I finally convinced him that since I knew the girl personally and she seemed to have some liking for me, I could probably get more out of her than some strange cop.

The only other information I got from Warren Day was that Thomas Henry’s bond hearing at nine o’clock that morning had come to nothing. Despite the legal efforts of the expensive Harvey Brighton, the judge had refused to allow bond, declaring that the nature of the alleged crime indicated that the accused, if guilty, was too inclined to violence for the court to assume responsibility for loosing him on society even temporarily until a jury had decided whether or not he was to be released permanently.

When I left headquarters, I drove over to West Lucas and dropped by Jessup’s Jewelry Store. A gracious brunette with all the suavity of an undertaker’s assistant came forward to wait on me.

When I asked to speak to the proprietor, she wanted to know what about.
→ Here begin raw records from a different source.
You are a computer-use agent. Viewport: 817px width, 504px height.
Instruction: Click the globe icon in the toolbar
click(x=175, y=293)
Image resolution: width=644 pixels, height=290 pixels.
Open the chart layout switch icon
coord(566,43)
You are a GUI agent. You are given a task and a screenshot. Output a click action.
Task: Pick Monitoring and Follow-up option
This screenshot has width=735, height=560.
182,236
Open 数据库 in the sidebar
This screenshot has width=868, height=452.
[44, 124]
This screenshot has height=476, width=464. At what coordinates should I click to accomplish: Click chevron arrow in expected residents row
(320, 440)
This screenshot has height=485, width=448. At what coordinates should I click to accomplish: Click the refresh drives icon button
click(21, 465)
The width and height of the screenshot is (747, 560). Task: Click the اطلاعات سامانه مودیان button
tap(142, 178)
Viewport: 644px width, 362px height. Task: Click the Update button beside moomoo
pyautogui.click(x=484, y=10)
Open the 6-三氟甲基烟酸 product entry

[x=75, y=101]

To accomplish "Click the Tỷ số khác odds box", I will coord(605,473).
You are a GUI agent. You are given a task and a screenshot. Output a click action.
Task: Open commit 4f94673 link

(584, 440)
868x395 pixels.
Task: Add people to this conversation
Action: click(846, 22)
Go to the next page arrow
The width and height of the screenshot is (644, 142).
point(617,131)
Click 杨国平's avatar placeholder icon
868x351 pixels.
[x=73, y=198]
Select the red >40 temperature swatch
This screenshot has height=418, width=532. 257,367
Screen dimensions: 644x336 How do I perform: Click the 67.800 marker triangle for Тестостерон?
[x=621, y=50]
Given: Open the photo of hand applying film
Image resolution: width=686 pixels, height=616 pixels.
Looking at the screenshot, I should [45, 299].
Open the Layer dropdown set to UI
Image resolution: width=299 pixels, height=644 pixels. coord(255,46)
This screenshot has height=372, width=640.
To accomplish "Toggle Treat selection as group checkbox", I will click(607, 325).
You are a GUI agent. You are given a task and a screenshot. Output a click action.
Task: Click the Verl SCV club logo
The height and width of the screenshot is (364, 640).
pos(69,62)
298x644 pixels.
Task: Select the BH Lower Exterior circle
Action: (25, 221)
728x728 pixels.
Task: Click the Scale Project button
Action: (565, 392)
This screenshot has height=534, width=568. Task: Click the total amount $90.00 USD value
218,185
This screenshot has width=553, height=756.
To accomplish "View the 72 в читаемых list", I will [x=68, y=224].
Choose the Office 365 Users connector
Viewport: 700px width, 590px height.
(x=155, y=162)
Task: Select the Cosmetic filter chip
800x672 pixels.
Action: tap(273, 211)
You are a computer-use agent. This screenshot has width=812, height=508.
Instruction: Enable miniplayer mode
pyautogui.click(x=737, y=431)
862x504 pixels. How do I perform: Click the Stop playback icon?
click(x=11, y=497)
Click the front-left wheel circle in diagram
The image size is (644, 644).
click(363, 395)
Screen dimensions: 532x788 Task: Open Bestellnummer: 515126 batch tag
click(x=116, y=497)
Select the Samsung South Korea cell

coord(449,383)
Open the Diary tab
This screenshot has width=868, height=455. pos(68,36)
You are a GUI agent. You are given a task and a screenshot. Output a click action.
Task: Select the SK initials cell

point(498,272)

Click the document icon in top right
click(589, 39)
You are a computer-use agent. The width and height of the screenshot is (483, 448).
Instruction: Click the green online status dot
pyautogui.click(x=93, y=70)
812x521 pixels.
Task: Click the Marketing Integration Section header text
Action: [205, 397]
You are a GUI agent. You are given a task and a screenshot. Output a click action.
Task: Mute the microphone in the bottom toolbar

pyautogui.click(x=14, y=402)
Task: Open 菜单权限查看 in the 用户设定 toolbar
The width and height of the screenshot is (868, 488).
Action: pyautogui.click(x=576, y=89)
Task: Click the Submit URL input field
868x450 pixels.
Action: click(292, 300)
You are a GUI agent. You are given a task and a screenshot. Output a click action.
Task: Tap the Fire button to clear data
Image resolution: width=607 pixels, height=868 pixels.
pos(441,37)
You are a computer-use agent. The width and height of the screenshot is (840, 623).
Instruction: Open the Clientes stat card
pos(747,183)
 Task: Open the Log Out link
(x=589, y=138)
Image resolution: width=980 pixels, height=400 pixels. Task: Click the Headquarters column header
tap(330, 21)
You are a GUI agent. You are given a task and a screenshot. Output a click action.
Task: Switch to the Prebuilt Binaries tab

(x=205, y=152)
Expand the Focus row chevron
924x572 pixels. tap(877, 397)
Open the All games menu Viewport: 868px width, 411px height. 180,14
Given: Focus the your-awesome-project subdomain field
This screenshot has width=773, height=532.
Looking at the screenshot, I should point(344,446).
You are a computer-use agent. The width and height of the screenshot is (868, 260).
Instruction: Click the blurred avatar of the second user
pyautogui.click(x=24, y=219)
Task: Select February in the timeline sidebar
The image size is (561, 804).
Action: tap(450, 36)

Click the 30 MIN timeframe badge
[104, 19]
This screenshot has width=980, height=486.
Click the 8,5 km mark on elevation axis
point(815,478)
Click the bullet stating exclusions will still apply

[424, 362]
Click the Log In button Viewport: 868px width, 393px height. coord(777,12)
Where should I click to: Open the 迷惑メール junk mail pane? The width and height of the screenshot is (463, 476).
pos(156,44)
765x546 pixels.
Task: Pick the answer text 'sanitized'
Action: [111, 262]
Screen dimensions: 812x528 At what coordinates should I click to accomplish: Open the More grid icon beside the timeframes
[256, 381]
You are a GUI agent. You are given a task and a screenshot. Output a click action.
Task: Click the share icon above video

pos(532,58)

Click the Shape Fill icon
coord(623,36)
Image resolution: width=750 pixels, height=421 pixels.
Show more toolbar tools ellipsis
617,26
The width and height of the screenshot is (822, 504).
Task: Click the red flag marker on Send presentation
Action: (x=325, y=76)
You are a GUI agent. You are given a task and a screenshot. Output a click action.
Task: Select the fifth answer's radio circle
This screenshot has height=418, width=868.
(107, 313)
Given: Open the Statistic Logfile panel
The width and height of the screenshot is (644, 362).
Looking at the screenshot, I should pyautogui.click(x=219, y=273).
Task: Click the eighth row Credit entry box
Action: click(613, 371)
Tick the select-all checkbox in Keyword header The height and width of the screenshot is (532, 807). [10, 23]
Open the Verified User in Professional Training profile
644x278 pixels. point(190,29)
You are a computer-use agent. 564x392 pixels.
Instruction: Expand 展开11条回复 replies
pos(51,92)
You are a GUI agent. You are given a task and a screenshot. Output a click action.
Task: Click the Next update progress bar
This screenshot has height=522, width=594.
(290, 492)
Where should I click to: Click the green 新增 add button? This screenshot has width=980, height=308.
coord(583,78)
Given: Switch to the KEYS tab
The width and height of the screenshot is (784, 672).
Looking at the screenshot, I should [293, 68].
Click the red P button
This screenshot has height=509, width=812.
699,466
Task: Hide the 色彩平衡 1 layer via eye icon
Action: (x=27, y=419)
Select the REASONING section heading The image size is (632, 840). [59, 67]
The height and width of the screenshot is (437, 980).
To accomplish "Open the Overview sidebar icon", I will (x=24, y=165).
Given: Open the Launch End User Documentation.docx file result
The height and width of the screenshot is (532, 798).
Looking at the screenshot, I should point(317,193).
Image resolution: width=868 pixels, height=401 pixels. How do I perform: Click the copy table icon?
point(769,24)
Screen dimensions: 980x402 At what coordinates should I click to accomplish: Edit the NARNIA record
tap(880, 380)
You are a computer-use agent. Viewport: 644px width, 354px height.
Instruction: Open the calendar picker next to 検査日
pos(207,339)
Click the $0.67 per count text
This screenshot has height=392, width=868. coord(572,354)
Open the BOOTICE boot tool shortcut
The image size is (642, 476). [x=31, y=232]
I told her about some gold engraving and she looked politely interested, but when I failed to elaborate, she smiled pleasantly and led me toward the rear of the store with the air of a headwaiter showing me to a table.

Mr. Jessup, whose first name was Samuel according to the discreet gold lettering on the front window I had noted on the way in, was closeted in a tiny workroom containing nothing but a table, one chair and a rack of intricate tools. The table top was littered with rings, watches and other types of jewelry in various stages of repair, and at the moment the jeweler was resetting a stone in a rhinestone bracelet.

In contrast to his sophisticated clerk, Samuel Jessup was as homey as red suspenders. He was a plump man of about fifty with a benign face and an air of extreme patience. When the brunette announced in a soft voice that he had a visitor, he nodded without looking up and continued to work on the bracelet with a thin-nosed pair of pliers.

I waited quietly until he had made the last delicate adjustment, laid down the pliers and removed the powerful jeweler’s glasses from his eyes. For them he substituted a plain horn-rimmed pair, then blinked up at me inquiringly.

Handing him my license, I waited until he had studied it, then said, “I’m working with the Homicide Department on the Ford case. I have Inspector Day’s permission to ask questions in the name of the department and I’d like to ask you some. Maybe you’d like to check me by phone with Inspector Day first.”